EXERCISE INSTRUCTIONS:
Convert all of the material below into a JSON list of strings, one string per line, leaving out blank lines.

DATA TO USE:
— BEGIN —

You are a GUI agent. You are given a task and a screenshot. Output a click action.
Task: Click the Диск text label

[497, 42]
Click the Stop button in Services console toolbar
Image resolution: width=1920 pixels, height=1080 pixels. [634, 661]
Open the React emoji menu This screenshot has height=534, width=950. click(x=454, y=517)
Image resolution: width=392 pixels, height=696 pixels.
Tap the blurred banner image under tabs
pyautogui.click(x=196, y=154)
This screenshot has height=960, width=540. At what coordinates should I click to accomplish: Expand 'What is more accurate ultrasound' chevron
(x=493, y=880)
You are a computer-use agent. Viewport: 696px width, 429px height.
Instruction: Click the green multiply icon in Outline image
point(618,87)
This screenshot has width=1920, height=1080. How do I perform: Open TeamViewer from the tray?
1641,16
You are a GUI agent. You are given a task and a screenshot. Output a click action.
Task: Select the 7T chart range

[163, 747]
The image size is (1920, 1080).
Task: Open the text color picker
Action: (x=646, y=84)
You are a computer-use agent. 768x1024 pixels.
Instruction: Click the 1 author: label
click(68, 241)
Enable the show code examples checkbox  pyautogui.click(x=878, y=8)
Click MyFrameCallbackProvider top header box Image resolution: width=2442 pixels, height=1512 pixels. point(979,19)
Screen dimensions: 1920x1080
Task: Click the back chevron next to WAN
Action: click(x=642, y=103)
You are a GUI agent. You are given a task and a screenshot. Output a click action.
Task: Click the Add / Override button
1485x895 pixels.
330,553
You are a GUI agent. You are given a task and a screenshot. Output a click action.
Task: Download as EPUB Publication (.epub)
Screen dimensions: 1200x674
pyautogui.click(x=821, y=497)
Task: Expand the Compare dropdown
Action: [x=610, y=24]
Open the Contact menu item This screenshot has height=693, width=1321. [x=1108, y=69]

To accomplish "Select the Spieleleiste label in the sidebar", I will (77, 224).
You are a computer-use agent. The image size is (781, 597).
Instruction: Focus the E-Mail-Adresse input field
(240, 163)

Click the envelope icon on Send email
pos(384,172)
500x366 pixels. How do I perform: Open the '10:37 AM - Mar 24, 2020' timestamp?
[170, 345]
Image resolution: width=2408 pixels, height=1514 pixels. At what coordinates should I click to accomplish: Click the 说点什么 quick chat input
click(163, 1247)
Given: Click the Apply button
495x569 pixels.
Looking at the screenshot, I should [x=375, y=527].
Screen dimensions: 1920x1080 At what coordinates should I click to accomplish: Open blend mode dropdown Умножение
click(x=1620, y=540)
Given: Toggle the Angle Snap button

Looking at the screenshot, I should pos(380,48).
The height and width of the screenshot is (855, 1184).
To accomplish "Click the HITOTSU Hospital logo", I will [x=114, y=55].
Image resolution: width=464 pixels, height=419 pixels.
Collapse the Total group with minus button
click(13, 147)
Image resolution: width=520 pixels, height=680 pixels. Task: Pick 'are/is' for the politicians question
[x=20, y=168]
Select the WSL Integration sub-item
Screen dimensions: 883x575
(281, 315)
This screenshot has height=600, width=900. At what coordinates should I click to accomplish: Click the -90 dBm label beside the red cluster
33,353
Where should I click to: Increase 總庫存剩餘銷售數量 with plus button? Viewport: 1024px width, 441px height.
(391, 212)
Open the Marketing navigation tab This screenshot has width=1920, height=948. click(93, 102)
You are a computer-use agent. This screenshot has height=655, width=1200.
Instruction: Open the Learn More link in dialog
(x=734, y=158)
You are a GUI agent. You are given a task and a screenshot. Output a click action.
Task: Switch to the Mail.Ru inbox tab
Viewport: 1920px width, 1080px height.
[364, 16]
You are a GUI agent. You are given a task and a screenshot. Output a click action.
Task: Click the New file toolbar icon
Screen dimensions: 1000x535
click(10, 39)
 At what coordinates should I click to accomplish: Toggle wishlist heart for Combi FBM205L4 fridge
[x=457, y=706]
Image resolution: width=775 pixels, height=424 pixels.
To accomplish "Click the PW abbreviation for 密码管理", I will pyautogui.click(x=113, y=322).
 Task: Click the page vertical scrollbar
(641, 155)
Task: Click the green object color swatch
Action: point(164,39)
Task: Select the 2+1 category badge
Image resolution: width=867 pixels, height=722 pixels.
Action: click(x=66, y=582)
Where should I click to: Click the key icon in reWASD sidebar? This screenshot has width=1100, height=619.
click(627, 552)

— END —

EXERCISE SOLUTION:
[
  "You are a GUI agent. You are given a task and a screenshot. Output a click action.",
  "Task: Click the Диск text label",
  "[497, 42]",
  "Click the Stop button in Services console toolbar",
  "Image resolution: width=1920 pixels, height=1080 pixels. [634, 661]",
  "Open the React emoji menu This screenshot has height=534, width=950. click(x=454, y=517)",
  "Image resolution: width=392 pixels, height=696 pixels.",
  "Tap the blurred banner image under tabs",
  "pyautogui.click(x=196, y=154)",
  "This screenshot has height=960, width=540. At what coordinates should I click to accomplish: Expand 'What is more accurate ultrasound' chevron",
  "(x=493, y=880)",
  "You are a computer-use agent. Viewport: 696px width, 429px height.",
  "Instruction: Click the green multiply icon in Outline image",
  "point(618,87)",
  "This screenshot has width=1920, height=1080. How do I perform: Open TeamViewer from the tray?",
  "1641,16",
  "You are a GUI agent. You are given a task and a screenshot. Output a click action.",
  "Task: Select the 7T chart range",
  "[163, 747]",
  "The image size is (1920, 1080).",
  "Task: Open the text color picker",
  "Action: (x=646, y=84)",
  "You are a computer-use agent. 768x1024 pixels.",
  "Instruction: Click the 1 author: label",
  "click(68, 241)",
  "Enable the show code examples checkbox  pyautogui.click(x=878, y=8)",
  "Click MyFrameCallbackProvider top header box Image resolution: width=2442 pixels, height=1512 pixels. point(979,19)",
  "Screen dimensions: 1920x1080",
  "Task: Click the back chevron next to WAN",
  "Action: click(x=642, y=103)",
  "You are a GUI agent. You are given a task and a screenshot. Output a click action.",
  "Task: Click the Add / Override button",
  "1485x895 pixels.",
  "330,553",
  "You are a GUI agent. You are given a task and a screenshot. Output a click action.",
  "Task: Download as EPUB Publication (.epub)",
  "Screen dimensions: 1200x674",
  "pyautogui.click(x=821, y=497)",
  "Task: Expand the Compare dropdown",
  "Action: [x=610, y=24]",
  "Open the Contact menu item This screenshot has height=693, width=1321. [x=1108, y=69]",
  "To accomplish \"Select the Spieleleiste label in the sidebar\", I will (77, 224).",
  "You are a computer-use agent. The image size is (781, 597).",
  "Instruction: Focus the E-Mail-Adresse input field",
  "(240, 163)",
  "Click the envelope icon on Send email",
  "pos(384,172)",
  "500x366 pixels. How do I perform: Open the '10:37 AM - Mar 24, 2020' timestamp?",
  "[170, 345]",
  "Image resolution: width=2408 pixels, height=1514 pixels. At what coordinates should I click to accomplish: Click the 说点什么 quick chat input",
  "click(163, 1247)",
  "Given: Click the Apply button",
  "495x569 pixels.",
  "Looking at the screenshot, I should [x=375, y=527].",
  "Screen dimensions: 1920x1080 At what coordinates should I click to accomplish: Open blend mode dropdown Умножение",
  "click(x=1620, y=540)",
  "Given: Toggle the Angle Snap button",
  "Looking at the screenshot, I should pos(380,48).",
  "The height and width of the screenshot is (855, 1184).",
  "To accomplish \"Click the HITOTSU Hospital logo\", I will [x=114, y=55].",
  "Image resolution: width=464 pixels, height=419 pixels.",
  "Collapse the Total group with minus button",
  "click(13, 147)",
  "Image resolution: width=520 pixels, height=680 pixels. Task: Pick 'are/is' for the politicians question",
  "[x=20, y=168]",
  "Select the WSL Integration sub-item",
  "Screen dimensions: 883x575",
  "(281, 315)",
  "This screenshot has height=600, width=900. At what coordinates should I click to accomplish: Click the -90 dBm label beside the red cluster",
  "33,353",
  "Where should I click to: Increase 總庫存剩餘銷售數量 with plus button? Viewport: 1024px width, 441px height.",
  "(391, 212)",
  "Open the Marketing navigation tab This screenshot has width=1920, height=948. click(93, 102)",
  "You are a computer-use agent. This screenshot has height=655, width=1200.",
  "Instruction: Open the Learn More link in dialog",
  "(x=734, y=158)",
  "You are a GUI agent. You are given a task and a screenshot. Output a click action.",
  "Task: Switch to the Mail.Ru inbox tab",
  "Viewport: 1920px width, 1080px height.",
  "[364, 16]",
  "You are a GUI agent. You are given a task and a screenshot. Output a click action.",
  "Task: Click the New file toolbar icon",
  "Screen dimensions: 1000x535",
  "click(10, 39)",
  " At what coordinates should I click to accomplish: Toggle wishlist heart for Combi FBM205L4 fridge",
  "[x=457, y=706]",
  "Image resolution: width=775 pixels, height=424 pixels.",
  "To accomplish \"Click the PW abbreviation for 密码管理\", I will pyautogui.click(x=113, y=322).",
  " Task: Click the page vertical scrollbar",
  "(641, 155)",
  "Task: Click the green object color swatch",
  "Action: point(164,39)",
  "Task: Select the 2+1 category badge",
  "Image resolution: width=867 pixels, height=722 pixels.",
  "Action: click(x=66, y=582)",
  "Where should I click to: Click the key icon in reWASD sidebar? This screenshot has width=1100, height=619.",
  "click(627, 552)"
]